Reproduce the entries starting with the line containing "Image resolution: width=1600" and going on through the line containing "In order to click on question-info: Питање", substituting "Determine" for "Identify" and leaving everything else unchanged.

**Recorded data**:
╔══
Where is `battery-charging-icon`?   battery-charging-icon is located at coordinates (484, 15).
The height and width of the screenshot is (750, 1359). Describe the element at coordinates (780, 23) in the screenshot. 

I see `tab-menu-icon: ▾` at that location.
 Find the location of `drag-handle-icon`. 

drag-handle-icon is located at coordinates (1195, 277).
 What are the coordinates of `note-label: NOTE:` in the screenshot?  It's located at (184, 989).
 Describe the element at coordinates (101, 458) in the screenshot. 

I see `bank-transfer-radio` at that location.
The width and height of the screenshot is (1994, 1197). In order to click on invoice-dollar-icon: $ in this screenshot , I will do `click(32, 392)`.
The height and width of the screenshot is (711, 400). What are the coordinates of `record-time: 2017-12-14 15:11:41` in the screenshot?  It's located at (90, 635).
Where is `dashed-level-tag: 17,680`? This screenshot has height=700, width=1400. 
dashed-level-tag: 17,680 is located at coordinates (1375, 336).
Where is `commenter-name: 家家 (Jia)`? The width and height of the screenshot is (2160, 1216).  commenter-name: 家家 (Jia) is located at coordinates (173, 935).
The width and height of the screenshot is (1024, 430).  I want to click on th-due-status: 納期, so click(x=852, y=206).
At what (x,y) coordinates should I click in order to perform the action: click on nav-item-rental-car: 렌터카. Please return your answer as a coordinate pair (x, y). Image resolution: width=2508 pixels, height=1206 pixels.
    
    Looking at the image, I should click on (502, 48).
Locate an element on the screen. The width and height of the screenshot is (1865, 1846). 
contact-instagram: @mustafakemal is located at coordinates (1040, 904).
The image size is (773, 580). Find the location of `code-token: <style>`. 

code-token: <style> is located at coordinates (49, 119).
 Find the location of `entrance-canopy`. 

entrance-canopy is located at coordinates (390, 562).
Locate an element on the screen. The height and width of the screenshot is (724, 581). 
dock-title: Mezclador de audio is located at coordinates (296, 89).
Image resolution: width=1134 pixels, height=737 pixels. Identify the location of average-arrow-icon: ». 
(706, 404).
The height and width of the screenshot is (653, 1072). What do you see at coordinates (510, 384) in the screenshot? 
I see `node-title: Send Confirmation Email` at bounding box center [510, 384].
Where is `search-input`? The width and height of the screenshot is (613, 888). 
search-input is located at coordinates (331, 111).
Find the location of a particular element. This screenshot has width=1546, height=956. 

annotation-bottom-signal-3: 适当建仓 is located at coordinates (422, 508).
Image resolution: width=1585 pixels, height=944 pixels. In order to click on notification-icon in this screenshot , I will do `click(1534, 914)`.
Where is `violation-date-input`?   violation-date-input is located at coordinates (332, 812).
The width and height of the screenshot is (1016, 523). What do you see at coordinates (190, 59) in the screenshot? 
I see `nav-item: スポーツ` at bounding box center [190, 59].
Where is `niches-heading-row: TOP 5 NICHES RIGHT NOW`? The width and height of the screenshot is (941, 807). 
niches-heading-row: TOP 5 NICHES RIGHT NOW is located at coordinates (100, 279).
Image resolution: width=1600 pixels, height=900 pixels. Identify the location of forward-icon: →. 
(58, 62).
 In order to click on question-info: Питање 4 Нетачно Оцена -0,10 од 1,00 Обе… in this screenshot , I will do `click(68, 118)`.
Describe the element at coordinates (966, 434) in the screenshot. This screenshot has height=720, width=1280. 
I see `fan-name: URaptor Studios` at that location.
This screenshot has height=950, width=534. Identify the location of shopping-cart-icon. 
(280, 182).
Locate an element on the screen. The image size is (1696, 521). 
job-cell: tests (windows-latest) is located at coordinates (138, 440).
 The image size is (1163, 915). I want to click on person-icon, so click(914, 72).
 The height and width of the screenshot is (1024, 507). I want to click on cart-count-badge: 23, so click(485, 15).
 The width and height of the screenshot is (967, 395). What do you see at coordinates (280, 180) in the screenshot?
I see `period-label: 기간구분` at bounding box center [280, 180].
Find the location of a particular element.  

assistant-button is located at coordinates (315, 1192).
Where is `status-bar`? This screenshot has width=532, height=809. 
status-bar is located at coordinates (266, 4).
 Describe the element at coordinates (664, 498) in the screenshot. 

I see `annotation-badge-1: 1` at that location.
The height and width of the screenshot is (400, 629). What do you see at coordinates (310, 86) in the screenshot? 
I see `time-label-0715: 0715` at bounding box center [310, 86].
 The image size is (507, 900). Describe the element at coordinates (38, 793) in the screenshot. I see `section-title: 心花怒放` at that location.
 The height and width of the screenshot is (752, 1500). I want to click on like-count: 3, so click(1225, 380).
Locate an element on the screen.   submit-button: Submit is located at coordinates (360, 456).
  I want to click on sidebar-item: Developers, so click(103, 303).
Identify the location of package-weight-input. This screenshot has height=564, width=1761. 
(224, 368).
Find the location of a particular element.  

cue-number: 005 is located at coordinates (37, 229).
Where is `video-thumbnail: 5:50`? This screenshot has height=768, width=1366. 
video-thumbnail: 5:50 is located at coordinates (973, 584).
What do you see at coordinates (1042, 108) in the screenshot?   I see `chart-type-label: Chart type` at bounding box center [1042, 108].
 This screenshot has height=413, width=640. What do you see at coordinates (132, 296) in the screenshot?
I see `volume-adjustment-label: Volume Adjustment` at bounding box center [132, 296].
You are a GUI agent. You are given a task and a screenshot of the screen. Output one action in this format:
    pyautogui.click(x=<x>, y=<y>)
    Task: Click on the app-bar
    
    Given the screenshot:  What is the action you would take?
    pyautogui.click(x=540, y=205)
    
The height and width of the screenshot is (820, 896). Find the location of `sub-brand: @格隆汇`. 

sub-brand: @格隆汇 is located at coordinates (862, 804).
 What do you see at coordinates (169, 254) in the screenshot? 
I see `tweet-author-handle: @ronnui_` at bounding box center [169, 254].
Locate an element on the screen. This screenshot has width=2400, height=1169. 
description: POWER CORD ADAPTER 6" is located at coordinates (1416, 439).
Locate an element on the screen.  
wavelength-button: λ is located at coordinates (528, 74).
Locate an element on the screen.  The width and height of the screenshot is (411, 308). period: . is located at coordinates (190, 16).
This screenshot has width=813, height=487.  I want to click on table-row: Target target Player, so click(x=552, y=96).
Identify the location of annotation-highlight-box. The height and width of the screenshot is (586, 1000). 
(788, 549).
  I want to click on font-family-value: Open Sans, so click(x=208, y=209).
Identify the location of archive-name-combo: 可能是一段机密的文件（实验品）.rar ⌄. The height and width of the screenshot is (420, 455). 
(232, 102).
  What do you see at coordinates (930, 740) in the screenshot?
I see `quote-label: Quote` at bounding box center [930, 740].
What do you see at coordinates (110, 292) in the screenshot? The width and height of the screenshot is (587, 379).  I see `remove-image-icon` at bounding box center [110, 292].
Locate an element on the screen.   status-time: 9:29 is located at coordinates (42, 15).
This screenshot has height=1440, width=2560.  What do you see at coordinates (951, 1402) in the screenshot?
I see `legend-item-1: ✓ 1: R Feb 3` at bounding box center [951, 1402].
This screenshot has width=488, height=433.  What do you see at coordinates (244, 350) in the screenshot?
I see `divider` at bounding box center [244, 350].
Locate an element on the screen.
╚══
**Exercise answer**:
Image resolution: width=1600 pixels, height=900 pixels. Determine the location of forward-icon: →. 
(58, 62).
 In order to click on question-info: Питање 4 Нетачно Оцена -0,10 од 1,00 Обе… in this screenshot , I will do `click(68, 118)`.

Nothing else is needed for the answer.